• **Problem to work on**: Your answer should consist of every line from the records that holds the string "Given".

• **Data for review**:
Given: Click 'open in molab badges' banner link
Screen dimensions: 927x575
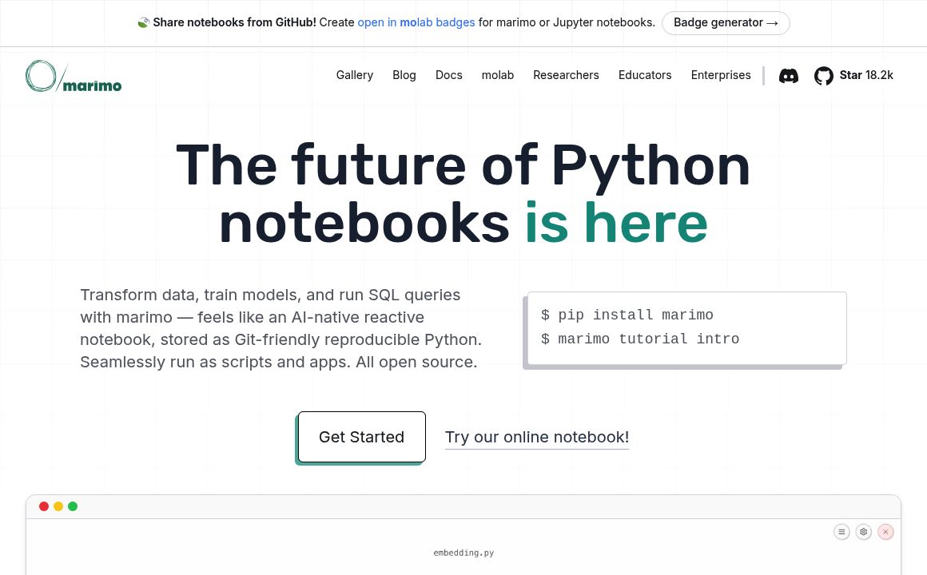Looking at the screenshot, I should [416, 22].
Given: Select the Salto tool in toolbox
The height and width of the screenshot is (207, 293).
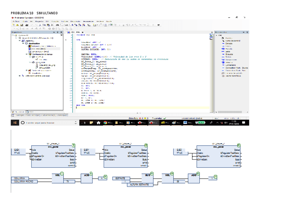Looking at the screenshot, I should [x=228, y=51].
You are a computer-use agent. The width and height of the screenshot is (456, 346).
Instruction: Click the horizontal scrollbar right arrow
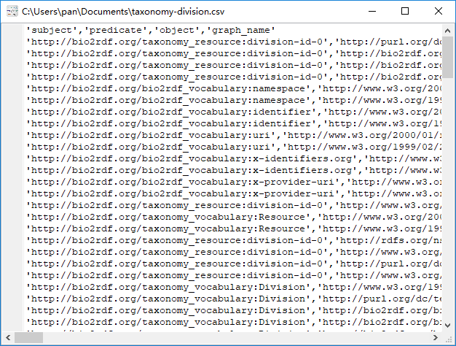click(x=436, y=339)
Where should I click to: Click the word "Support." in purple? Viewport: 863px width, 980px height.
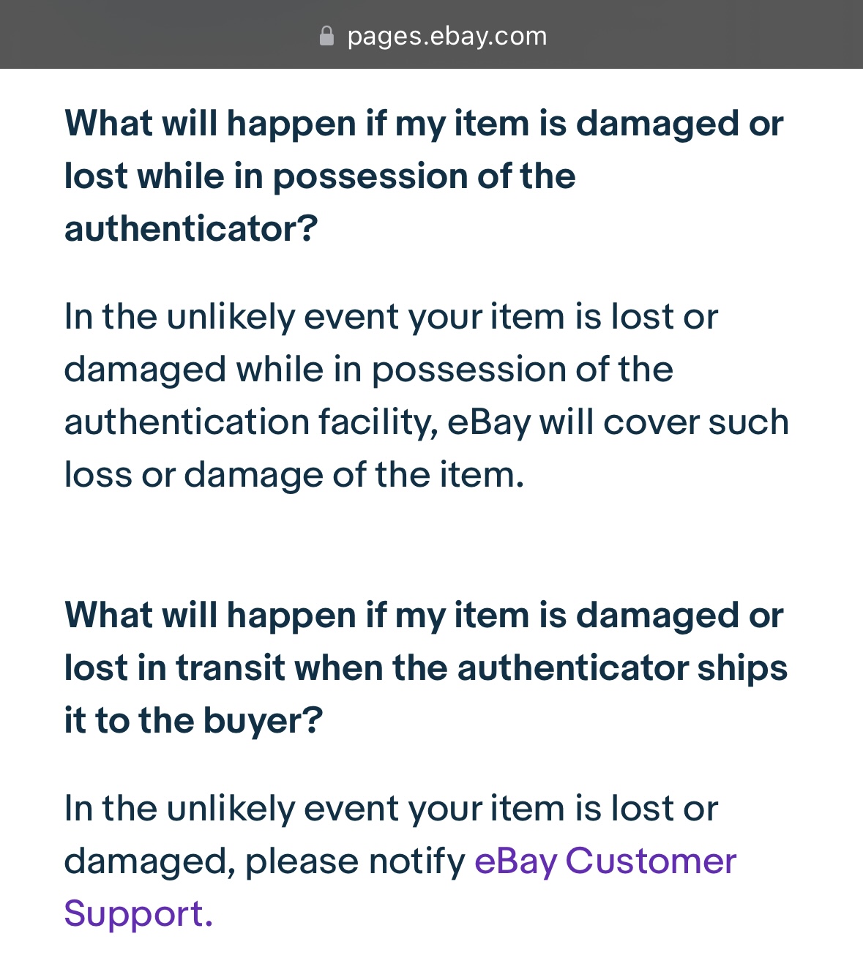138,914
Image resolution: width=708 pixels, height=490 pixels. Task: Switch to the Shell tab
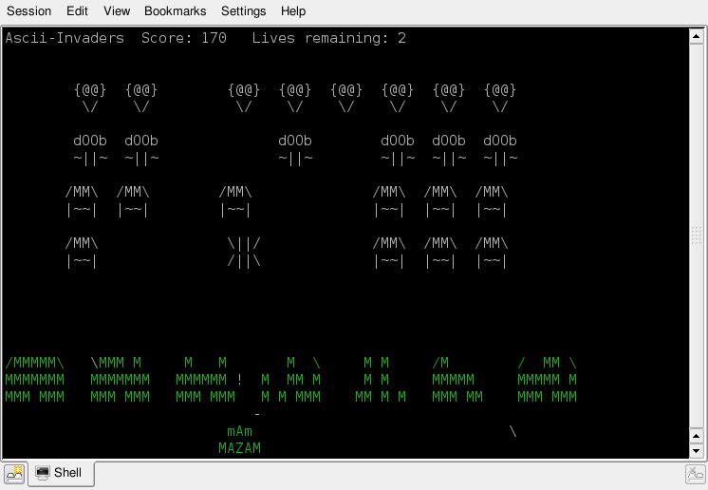click(x=61, y=473)
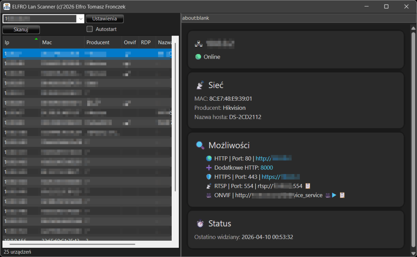This screenshot has width=417, height=257.
Task: Click the copy icon next to RTSP address
Action: coord(308,186)
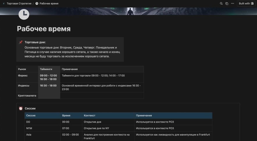Click the NYM session row cell

pos(29,128)
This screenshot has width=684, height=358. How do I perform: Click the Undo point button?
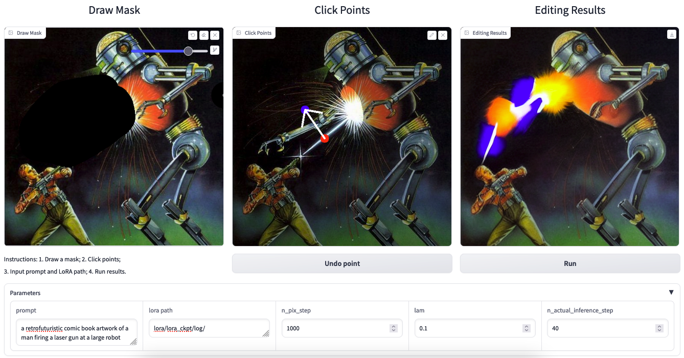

• **Written answer**:
Given: Click 'open in molab badges' banner link
Given: Select the Salto tool in toolbox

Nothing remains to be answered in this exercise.